RECORDS TO PROCESS: Begin

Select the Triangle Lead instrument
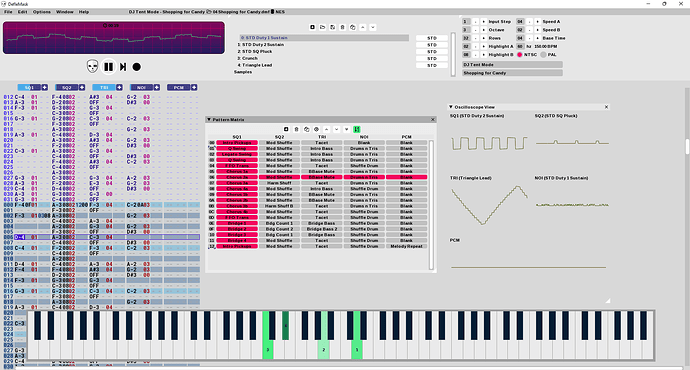The image size is (690, 370). 255,65
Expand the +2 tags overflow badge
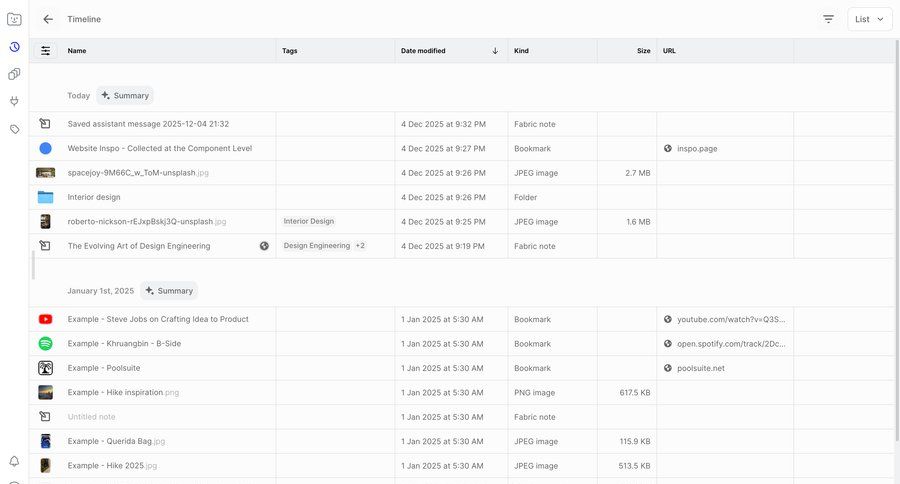Screen dimensions: 900x484 [360, 245]

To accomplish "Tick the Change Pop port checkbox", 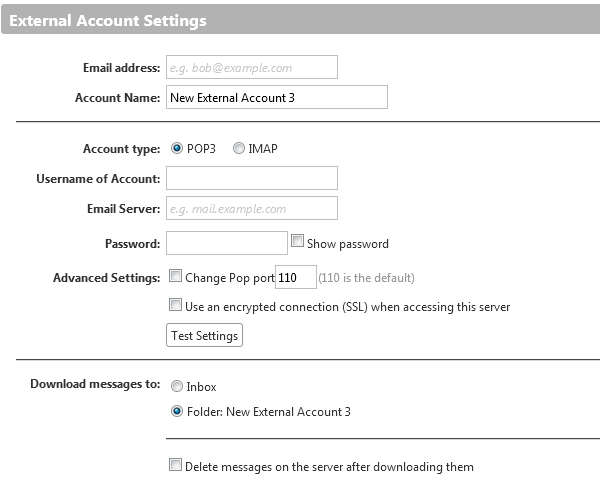I will coord(176,276).
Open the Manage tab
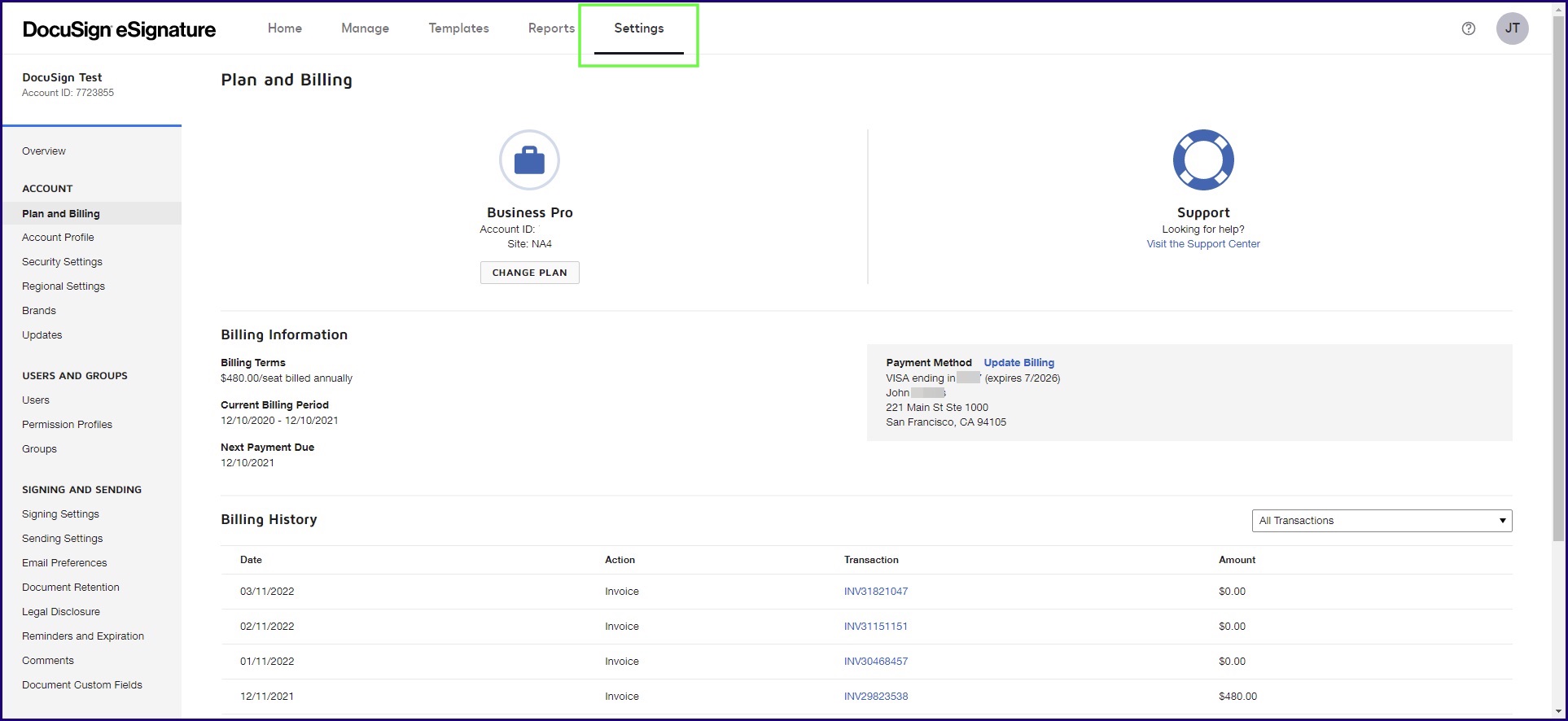The height and width of the screenshot is (721, 1568). [x=365, y=28]
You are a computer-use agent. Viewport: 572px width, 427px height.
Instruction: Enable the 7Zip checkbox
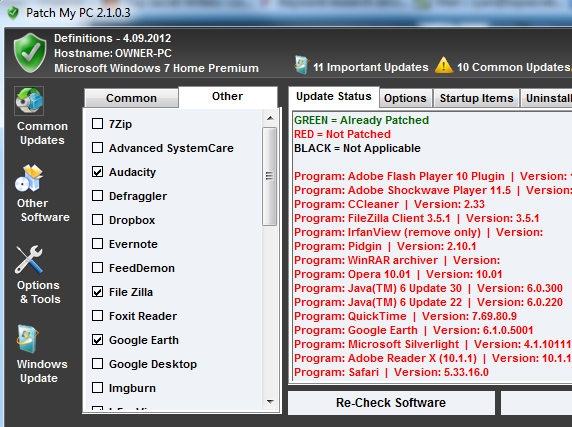97,124
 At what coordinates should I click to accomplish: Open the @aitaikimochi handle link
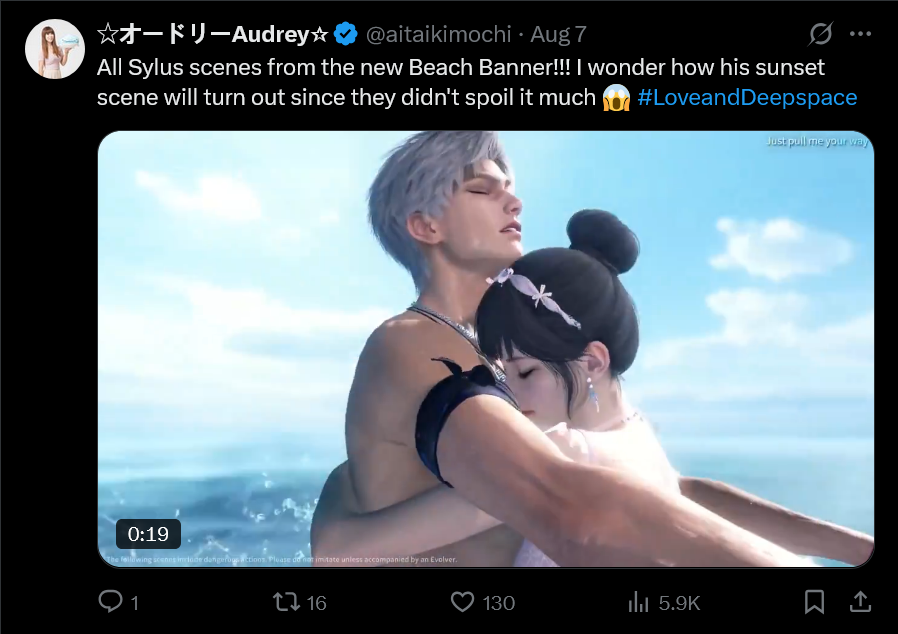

RECORDS TO PROCESS: End

Only the lines from the line containing "Instruction: Enable the 7Zip checkbox" through the end of the material should be retyped, exactly and in full, with no pictures.

Instruction: Enable the 7Zip checkbox
97,124
 At what coordinates should I click to accomplish: Open the @aitaikimochi handle link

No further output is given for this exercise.